Fuera contra ti luego presurosa
y Egisto, acompañada
de muerte triste, de venganza airada;
y do haberos pudiera,
a puñaladas que en vosotros diera
mi furor aplacara. (Segunda Jornada)

Muerta la madre, y como el hermano se entretiene en discutir con Egisto, ella misma arranca el puñal del cuerpo de la madre y se lo clava a Egisto. La saña con la que esta Electra actúa, impropia de las heroínas neoclásicas, es en parte suavizada por el final, en el que Egisto reconoce que merecía un castigo y que el comportamiento de los hermanos ha sido razonable, con lo que García de la Huerta, sin duda, se está haciendo eco del ambiente existente en este momento entre la nobleza castellana, que se sentía desplazada de los círculos más cercanos al rey, a la par que recoge también las preocupaciones de la época sobre la legitimidad del poder real.
García de la Huerta, pues, ha cargado a la Electra de Sófocles con algunos rasgos de la de Eurípides que la llevan a mostrar un furor incontrolable, de lo que se sirvió también Hugo von Hofmannsthal para su Elektra, en una obra en la que plasma las pulsiones irracionales del espíritu, en un momento en el que estudios científicos, que provocaban gran conmoción social, estaban poniendo de manifiesto la importancia del subsconsciente en el comportamiento humano. En un escenario dominado por el palacio, pero claramente contrapuesto al de Sófocles, Hofmannsthal hace que toda la acción se desarrolle en el patio interior, un lugar cerrado, lleno de sombras, en el momento en que empieza a clarear y hace coincidir el final de la obra y la muerte de Electra con la llegada de la radiante luz del día. En este escenario oscuro y cerrado contrapone las actitudes de Crisótemis y Electra en tanto que dos actitudes ante el pasado, la de quien sabe olvidar y puede seguir viviendo y la de quien no es capaz de olvidar y por ello ha de morir. Hofmannsthal exalta la crueldad y violencia de esta Electra que, cuando su hermano es aclamado por el pueblo, no es capaz de sumarse a la alegría de todos y queda sola en escena, bailando una danza frenética que la lleva a la muerte.
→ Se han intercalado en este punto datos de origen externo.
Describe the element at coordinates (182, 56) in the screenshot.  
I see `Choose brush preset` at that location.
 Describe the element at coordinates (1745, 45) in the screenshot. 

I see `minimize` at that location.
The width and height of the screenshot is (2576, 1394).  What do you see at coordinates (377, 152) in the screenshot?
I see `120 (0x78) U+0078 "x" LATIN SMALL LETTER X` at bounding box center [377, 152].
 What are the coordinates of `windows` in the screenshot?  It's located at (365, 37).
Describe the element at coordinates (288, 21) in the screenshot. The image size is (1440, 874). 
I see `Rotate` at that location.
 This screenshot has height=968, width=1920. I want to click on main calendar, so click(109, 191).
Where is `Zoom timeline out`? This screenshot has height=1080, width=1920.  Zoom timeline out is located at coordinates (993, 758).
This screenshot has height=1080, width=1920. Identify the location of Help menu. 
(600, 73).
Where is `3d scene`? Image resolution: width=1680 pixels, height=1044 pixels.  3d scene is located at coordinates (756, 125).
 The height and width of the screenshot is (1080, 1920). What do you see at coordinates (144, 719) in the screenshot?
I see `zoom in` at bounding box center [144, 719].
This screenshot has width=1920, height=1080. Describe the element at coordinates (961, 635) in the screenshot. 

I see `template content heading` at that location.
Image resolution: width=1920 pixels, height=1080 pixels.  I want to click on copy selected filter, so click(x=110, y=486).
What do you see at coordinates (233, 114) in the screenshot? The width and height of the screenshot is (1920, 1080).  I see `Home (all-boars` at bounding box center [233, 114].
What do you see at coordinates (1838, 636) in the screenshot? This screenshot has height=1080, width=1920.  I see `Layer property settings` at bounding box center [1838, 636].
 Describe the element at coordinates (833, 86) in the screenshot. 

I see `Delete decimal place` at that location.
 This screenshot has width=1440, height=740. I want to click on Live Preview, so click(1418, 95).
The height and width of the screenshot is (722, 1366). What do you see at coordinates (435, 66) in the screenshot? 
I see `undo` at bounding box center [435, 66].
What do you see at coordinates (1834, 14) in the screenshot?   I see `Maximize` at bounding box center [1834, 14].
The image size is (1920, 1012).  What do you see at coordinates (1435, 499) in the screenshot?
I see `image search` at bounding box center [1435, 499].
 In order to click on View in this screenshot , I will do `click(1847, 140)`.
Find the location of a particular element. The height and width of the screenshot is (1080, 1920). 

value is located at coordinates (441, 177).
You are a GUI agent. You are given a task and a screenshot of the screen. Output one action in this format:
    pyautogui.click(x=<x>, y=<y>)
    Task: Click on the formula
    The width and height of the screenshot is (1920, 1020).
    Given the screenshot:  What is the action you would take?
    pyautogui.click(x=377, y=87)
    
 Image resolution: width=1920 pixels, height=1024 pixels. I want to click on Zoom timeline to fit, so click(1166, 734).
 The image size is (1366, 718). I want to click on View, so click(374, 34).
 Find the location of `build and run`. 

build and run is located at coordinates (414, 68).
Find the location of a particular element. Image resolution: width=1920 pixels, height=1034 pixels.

Muchos dramaturgos relevantes han creado sus Electras, los dos Giraudoux (padre e hijo), O'Neill, Hauptmann... En España, José María Pemán, Alfonso Sastre, Josep Palau i Fabre, Arcadio López Casanova, Domingo Miras, Lourdes Ortiz, Fermín Cabal, Raúl Hernández, Itzíar Pascual, Lluïsa Cunillé, Carlos y Ricardo Iniesta, entre otros; en Iberoámerica Virgilio Piñera, Sergio De Cecco, Nelson Rodrigues, Gabriela Mistral, Enriqueta Ochoa, Albalucía Angel, Magaly Alabáu, Aida Cartagena Portalatín...
De todas estas recreaciones, muchas de las cuales se apartan considerablemente del mito clásico, sólo destacaremos una por la importancia que tiene en la configuración de un teatro nacional, Comida para todos (1960, publicada en 1963) de Tawfiq Al-Hakim, diplomático comprometido con la Revolución del 1953; en lo que a nosotros atañe, Tawfiq Al-Hakim es considerado el creador del teatro egipcio. En esta obra, que se desarrolla en una casa de El Cairo, como en una especie de teatro de sombras que surge de una pared humedecida involuntariamente, Al-Hakim propone un final distinto al de la tradición, un final abierto porque la acción se interrumpe, pero en el que se entrevé la posibilidad de escapar a la espiral de violencia. Mientras Electra-Nadiya sigue con el carácter que le dio el mito, el hermano Orestes-Tariq no quiere seguir los pasos de la tradición, interesado como está en buscar una solución para el hambre en el mundo. Tawfiq Al-Hakim escribe esta obra en un mundo sacudido por fuertes y profundas convulsiones y en un país, Egipto, cuya singularidad dentro del contexto colonial le lleva a asumir el papel de guía del mundo árabe, para el que Al-Hakim reclama un camino hacia la libertad y la justicia, pero en concordia y paz, reclama un nuevo orden más justo, como hiciera Esquilo en su Orestiada.